# [PAGE TEXT]
+---+

Custom Parameters¶

Parameters unique to the Silverkite algorithm are included under model_components.custom.

Tip

Refer to this section for customizing Silverkite model. model_components.custom is currently not supported for Prophet.

custom = dict(
    fit_algorithm_dict=fit_algorithm_dict,
    feature_sets_enabled=feature_sets_enabled,
    max_daily_seas_interaction_order=max_daily_seas_interaction_order,
    max_weekly_seas_interaction_order=max_weekly_seas_interaction_order,
    extra_pred_cols=extra_pred_cols,
    drop_pred_cols=drop_pred_cols,
    explicit_pred_cols=explicit_pred_cols,
    min_admissible_value=min_admissible_value,
    max_admissible_value=max_admissible_value,
)

Fit algorithm¶

Silverkite abstracts feature generation from model fitting. First, Silverkite generates features for forecasting using time-series domain knowledge. Then, any standard algorithm can be applied for fitting.

Silverkite supports many fit algorithms from scikit-learn and statsmodels, as well as our own fast quantile regression implementation. Here are a few important ones:

Silverkite fitting algorithms¶
fit_algorithm	implementation	notes
ridge	`RidgeCV`	Default alpha = np.logspace(-5, 5, 30)
lasso	`LassoCV`
elastic_net	`ElasticNetCV`
linear	`OLS`
quantile_regression	`QuantileRegression`	Default quantile=0.5, alpha=0

Note

For mean forecasts, "ridge" or "linear" are recommended. "ridge" is preferred when there are many features.

For quantile prediction, "quantile_regression" is recommended.

"sgd" is often unstable. Tree-based methods ("rf", "gradient_boosting") are generally not good at projecting growth into the future.

Here is the full list of supported fit algorithms. You can select the algorithm via fit_algorithm and set its initialization parameters via fit_algorithm_params.

fit_algorithm_dict : `dict` or a list of such values for grid search
    How to fit the model. A dictionary with the following optional keys.

    ``"fit_algorithm"`` : `str`, default "ridge"
        The type of model used in fitting
        (implemented by sklearn and statsmodels).

+---+

# [MATERIAL SHOWN]
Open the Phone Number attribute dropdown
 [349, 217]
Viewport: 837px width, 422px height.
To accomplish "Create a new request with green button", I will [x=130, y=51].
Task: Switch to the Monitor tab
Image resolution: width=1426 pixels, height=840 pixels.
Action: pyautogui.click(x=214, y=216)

+---+

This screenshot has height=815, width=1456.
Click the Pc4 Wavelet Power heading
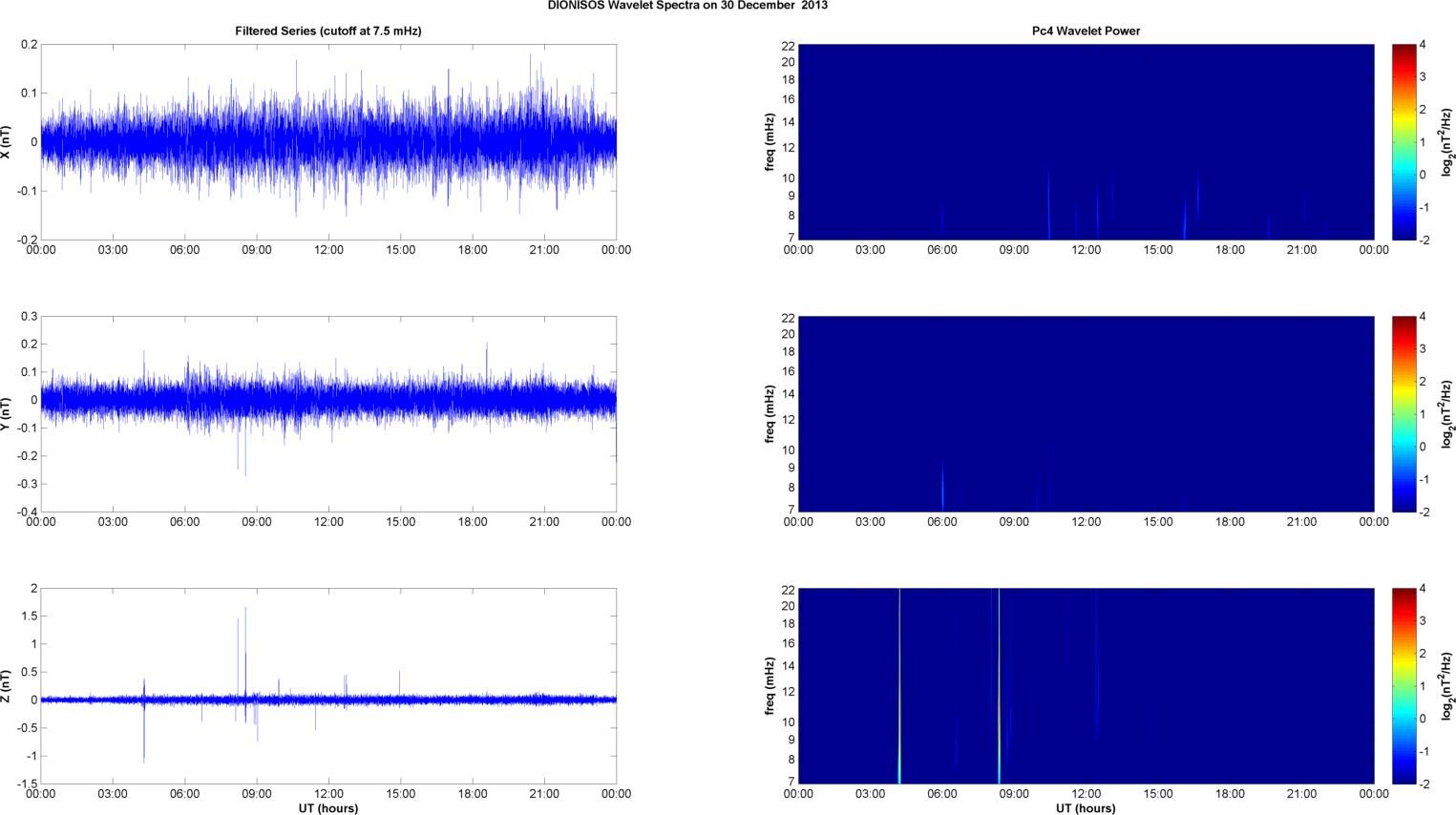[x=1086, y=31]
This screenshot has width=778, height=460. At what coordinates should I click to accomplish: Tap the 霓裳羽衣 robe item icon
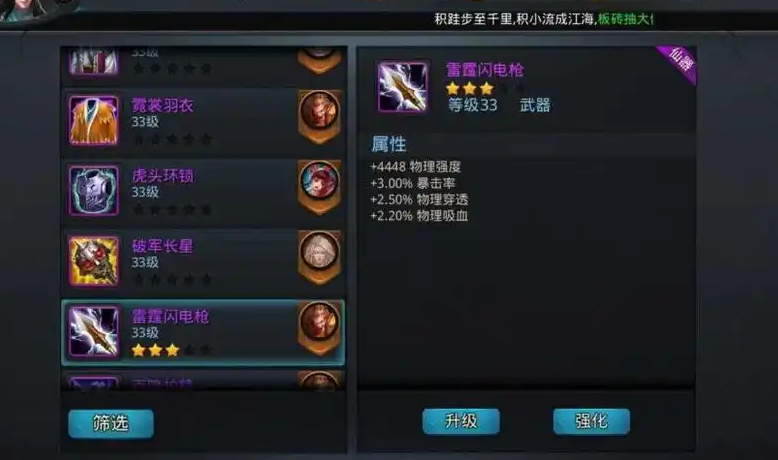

+---+

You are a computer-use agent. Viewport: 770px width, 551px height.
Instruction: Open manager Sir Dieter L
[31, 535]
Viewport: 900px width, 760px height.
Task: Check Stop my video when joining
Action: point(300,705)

+---+

# [YOUR TASKS]
1 - In the Silverkite custom parameters documentation, which fit algorithm does it recommend for quantile prediction?
2 - Resume the Silverkite custom parameters documentation right after its last line.

# [RESULTS FOR THE EXERCISE]
1 - It recommends "quantile_regression".

2 -
        Available models are:

            - "statsmodels_ols"   : `statsmodels.regression.linear_model.OLS`
            - "statsmodels_wls"   : `statsmodels.regression.linear_model.WLS`
            - "statsmodels_gls"   : `statsmodels.regression.linear_model.GLS`
            - "statsmodels_glm"   : `statsmodels.genmod.generalized_linear_model.GLM`
            - "linear"            : `statsmodels.regression.linear_model.OLS`
            - "elastic_net"       : `sklearn.linear_model.ElasticNetCV`
            - "ridge"             : `sklearn.linear_model.RidgeCV`
            - "lasso"             : `sklearn.linear_model.LassoCV`
            - "sgd"               : `sklearn.linear_model.SGDRegressor`
            - "lars"              : `sklearn.linear_model.LarsCV`
            - "lasso_lars"        : `sklearn.linear_model.LassoLarsCV`
            - "rf"                : `sklearn.ensemble.RandomForestRegressor`
            - "gradient_boosting" : `sklearn.ensemble.GradientBoostingRegressor`
            - "quantile_regression" : `greykite.algo.common.l1_quantile_regression.QuantileRegression`

        See `~greykite.algo.common.ml_models.fit_model_via_design_matrix`
        for the sklearn and statsmodels classes that implement these methods, and their default parameters.

        "linear" is the same as "statsmodels_ols", because `statsmodels.regression.linear_model.OLS`
        is more stable than `sklearn.linear_model.LinearRegression`.
    ``"fit_algorithm_params"`` : `dict` or None, default None
        Parameters passed to the requested fit algorithm.
        If None, uses the defaults in `~greykite.algo.common.ml_models.fit_model_via_design_matrix`.

Examples:

custom = dict(
    fit_algorithm_dict=dict(
        fit_algorithm="linear"
    )
)

custom = dict(
    fit_algorithm_dict=dict(
        fit_algorithm="ridge",
        fit_algorithm_params={
            "alphas": np.logspace(-5, 5, 30)
        }
    )
)

custom = dict(
    fit_algorithm_dict=dict(
        fit_algorithm="quantile_regression",
        fit_algorithm_params={
            "quantile": 0.5,
            "alpha": 1,
        }
    )
)

# Grid search is possible
custom = dict(
    fit_algorithm_dict=[
        dict(
            fit_algorithm="linear"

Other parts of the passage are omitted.